Midjourney also offered a nice feature where it spits out 4 images, and you can select any image to regenerate another set of 4 variations of that selection. Equally you can select one to upscale it to a higher definition image. I was so impressed that I seriously pondered getting a subscription. It seems there are a lot of ethical concerns that remain unresolved around copyright of the source data & images used to generate these AI pieces of art. I would never want to interfere with another artists intellectual property (and certainly not without paying them for the privilege) so I will step away for now as the legalities of the tool get untangled. But in terms of pure output, Midjourney was on another level to anything else I tried. Truly fascinating.

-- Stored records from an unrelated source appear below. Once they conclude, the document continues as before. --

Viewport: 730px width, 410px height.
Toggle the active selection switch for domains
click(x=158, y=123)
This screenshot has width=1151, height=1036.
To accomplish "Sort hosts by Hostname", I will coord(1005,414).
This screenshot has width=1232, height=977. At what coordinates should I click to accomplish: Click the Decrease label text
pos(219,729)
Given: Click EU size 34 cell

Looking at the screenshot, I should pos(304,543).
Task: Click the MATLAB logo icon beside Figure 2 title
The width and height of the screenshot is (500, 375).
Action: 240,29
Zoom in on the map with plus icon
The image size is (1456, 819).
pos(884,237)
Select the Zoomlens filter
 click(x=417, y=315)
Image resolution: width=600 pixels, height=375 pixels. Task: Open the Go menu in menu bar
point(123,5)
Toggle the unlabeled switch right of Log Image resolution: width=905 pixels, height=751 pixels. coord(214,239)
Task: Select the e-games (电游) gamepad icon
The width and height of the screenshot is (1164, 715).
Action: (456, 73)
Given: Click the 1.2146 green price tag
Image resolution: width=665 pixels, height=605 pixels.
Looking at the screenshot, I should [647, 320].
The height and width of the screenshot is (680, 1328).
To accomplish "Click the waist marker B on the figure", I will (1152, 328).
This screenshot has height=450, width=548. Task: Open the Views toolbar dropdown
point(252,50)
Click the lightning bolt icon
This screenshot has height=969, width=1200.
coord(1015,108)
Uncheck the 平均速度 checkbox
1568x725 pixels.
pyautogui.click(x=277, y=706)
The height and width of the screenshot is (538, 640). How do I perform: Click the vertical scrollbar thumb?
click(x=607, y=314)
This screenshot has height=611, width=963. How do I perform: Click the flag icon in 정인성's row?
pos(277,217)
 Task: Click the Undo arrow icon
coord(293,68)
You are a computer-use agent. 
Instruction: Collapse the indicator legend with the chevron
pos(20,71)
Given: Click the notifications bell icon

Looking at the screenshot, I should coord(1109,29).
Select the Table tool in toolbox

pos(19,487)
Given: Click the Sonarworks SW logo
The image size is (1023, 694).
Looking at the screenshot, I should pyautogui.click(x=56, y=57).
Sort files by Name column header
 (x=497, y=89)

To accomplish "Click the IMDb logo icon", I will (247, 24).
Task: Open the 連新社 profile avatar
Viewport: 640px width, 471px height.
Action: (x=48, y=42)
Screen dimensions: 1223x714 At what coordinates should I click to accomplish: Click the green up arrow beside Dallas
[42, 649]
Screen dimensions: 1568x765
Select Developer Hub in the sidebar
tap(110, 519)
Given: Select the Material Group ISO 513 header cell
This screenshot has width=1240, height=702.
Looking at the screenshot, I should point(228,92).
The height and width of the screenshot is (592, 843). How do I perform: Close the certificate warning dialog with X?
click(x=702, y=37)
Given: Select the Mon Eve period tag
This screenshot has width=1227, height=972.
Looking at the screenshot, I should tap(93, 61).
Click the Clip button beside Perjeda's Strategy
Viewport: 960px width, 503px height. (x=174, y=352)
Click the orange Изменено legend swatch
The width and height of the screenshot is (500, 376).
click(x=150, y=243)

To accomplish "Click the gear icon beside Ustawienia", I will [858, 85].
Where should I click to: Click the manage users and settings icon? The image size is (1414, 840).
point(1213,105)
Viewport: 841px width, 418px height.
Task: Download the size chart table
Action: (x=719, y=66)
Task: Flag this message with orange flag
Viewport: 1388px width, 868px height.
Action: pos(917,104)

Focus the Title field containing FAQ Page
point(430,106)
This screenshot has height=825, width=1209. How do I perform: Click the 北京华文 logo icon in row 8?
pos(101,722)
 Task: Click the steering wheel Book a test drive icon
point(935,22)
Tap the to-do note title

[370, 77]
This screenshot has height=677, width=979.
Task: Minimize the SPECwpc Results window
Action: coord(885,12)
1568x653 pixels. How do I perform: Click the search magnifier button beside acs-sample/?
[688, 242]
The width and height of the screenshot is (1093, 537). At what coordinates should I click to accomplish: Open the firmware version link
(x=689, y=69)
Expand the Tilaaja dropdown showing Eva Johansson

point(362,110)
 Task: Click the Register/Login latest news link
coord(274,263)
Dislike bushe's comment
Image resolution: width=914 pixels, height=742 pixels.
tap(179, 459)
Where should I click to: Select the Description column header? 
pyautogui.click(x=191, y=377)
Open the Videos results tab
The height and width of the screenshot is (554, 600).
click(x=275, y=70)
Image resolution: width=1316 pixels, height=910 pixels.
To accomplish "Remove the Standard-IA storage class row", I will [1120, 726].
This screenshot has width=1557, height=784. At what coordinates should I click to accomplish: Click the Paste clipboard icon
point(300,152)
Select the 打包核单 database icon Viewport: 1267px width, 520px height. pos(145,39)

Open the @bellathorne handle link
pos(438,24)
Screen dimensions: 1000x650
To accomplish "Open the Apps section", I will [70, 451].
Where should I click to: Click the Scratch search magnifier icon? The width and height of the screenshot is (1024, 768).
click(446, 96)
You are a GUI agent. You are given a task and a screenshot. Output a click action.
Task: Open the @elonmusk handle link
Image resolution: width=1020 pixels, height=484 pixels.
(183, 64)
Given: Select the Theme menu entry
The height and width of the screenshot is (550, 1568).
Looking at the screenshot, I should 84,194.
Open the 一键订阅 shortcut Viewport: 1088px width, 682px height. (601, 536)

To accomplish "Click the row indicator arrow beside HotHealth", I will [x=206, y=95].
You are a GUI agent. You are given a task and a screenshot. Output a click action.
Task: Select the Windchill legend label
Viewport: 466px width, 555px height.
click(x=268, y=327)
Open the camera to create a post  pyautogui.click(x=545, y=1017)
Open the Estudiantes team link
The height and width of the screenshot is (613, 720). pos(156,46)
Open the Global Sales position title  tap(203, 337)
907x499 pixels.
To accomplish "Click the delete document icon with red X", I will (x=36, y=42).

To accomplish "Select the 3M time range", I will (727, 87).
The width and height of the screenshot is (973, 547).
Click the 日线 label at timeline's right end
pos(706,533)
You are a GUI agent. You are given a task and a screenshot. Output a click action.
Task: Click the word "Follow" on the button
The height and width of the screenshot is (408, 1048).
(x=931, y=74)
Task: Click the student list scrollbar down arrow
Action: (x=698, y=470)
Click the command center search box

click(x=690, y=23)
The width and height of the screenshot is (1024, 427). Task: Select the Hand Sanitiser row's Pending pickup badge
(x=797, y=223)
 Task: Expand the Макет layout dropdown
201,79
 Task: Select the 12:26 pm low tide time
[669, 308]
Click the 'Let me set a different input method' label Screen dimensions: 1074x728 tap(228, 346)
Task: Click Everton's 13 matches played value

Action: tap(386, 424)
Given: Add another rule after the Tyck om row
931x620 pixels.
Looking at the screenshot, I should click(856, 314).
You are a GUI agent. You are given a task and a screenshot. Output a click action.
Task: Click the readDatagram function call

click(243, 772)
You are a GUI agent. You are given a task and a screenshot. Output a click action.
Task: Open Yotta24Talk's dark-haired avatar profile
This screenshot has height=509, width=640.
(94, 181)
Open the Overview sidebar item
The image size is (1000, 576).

Overall it was an intriguing experience to play around with these tools, especially for a creative person like me. There is still a long way to go in terms of how to get the best out of them, especially when it comes to phrasing your prompts for maximum efficacy in the output phase, but I imagine that will improve over time. In fact, there are websites dedicated to helping you compose aptly worded prompts for these tools, and you can even ask the aforementioned ChatGPT to compose a prompt for you too.
There is much to unpack here and these tools (and others) will be the subject of a future post, but for now I see them as very sophisticated synthesisers. Back in the day you could program different sounds into a synth to correspond to each key on the keyboard, and these tools are not dissimilar in many ways, although the keyboards are different. While these AI synths have millions of notes compressed into them, at the end of the day, in order to elicit the best creative outputs you still need time honoured things like imagination from the composer. For now, we can rest easy and play with these digital toys, because true creative work still requires an original mind at the keyboard.